+++ SELECTION

New day for North Ave.
The North Avenue Market today after undergoing extensive renovations as part of a redevelopment project.
A team of local property owners is resurrecting the defunct North Avenue Market, once the city’s biggest, as a 60,000-square foot mixed-use development that is the newest touchstone of the city’s nascent midtown arts district.
Built in 1928 at a cost of nearly $2 million, the market was once home to 254 stalls selling produce, fish and meat, in addition to lunch counters and delis. A six-alarm fire ravaged the property in 1968, and it never fully recovered. In 1970, a large portion of the market, facing 20th Street, was razed to build a low-income housing high-rise that stands today.
Over the years in the space that remained, several businesses that typically operate in low-income neighborhoods, including a check-cashing business and a Family Dollar franchise, leased storefronts in the market.
Now, the market’s rebirth is a result of the efforts of Michael L. Schechter, a prominent property owner in the area, and his equity partner, Carolyn Frenkil, a first-time player in local real estate development, whose husband, a physician with side investments in real estate, purchased the property shortly after the fire.

++++++
+++ DATASET EXTRACT

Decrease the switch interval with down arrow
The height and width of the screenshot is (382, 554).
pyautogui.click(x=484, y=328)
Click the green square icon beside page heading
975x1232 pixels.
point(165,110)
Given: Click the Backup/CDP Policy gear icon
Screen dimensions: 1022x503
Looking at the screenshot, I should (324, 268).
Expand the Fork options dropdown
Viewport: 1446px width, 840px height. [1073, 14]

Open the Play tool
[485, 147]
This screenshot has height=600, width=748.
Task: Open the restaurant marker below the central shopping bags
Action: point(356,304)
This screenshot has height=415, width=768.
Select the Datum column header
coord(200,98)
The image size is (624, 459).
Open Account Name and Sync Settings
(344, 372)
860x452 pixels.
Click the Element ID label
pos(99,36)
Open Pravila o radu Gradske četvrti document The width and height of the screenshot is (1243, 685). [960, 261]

++++++

#### WHAT IS ASKED:
1) Answer these questions using the North Avenue Market article:
(a) In what year was the market built, and at roughly what cost?
(b) What happened to the property in 1968?
(c) Who is Michael L. Schechter's equity partner?
2) Pick up the North Avenue Market article at the point where it stops and keep writing it.

#### TASK RESULTS:
1)
(a) 1928, at a cost of nearly $2 million.
(b) A six-alarm fire ravaged it.
(c) Carolyn Frenkil.

2)
“The whole thing was gutted by the fire and the water damage,” Frenkil said. “It was really quite horrific.”
The two partners said they have been working to make the new North Avenue Market a reality for the last two years, renovating more than 20,000 square feet of retail space and attracting business owners to lease it.
State records show that the one-acre property, which was acquired by Schechter’s company, Center City Inc., was worth $642,000 in July 2007. The developers declined to comment on the property’s current value but said that their improvements have amounted to between $500,000 and $1 million.
Schechter said some businesses near the market are more suitable than others to remain as the neighborhood becomes more gentrified.
“We’ve got check-cashing but we’ve also got [pizzeria] Joe-Squared,” he said. “We’ve got [music venue] Lo-Fi Social Club, but we’ve also got the North Avenue Motel. … I don’t have anything against North Avenue Motel. I don’t even really know them. I just don’t see it as the future of the neighborhood.”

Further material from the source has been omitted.